Krilati konjanik
The Winged Horseman by Jure Kaštelan, an anthology edited by Branimir Donat, includes poems from all phases of the poet's creative career, from his debut collection, Red Horse (1940) to When Birds Disappear (1989).
This collection traces Kaštelan's development from his surrealist beginnings, imbued with motifs of love, freedom and death, to mature meditations on existence, homeland and modern man.
In The Red Horse, Kaštelan combines surrealist imagination with folk poetry, expressing revolutionary fervor and fear of war. The poem Typhus from The Rooster on the Roof (1950) brings a powerful portrayal of partisan suffering, while To Be or Not (1955) and A Little Stone and Many Dreams (1957) introduce a modernist expression, inspired by Lorca and Whitman, with themes of life and death, such as the cycle Horse Without a Rider.
Later collections, such as The Wild Eye (1978) and The Vow for Epetion (1984), deepen his reflections on the Dalmatian landscape, stone and sea, and universal questions of freedom and identity. Poems such as Lamentation of the Stone and Dream in Stone highlight elliptical syntax and the dichotomy of light and darkness.
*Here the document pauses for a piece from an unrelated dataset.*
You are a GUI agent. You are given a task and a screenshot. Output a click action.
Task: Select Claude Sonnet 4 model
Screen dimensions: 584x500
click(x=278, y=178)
Kaštelan's language, imbued with native rhythms and metaphors (horse, bird, stone), combines tradition with modernism. The anthology, with graphics by Edo Murtić, celebrates the poet who, through free verse and powerful images, shaped 20th-century Croatian poetry, leaving a mark of universal humanity. The book is accompanied by a plaque on which the poet speaks his verses.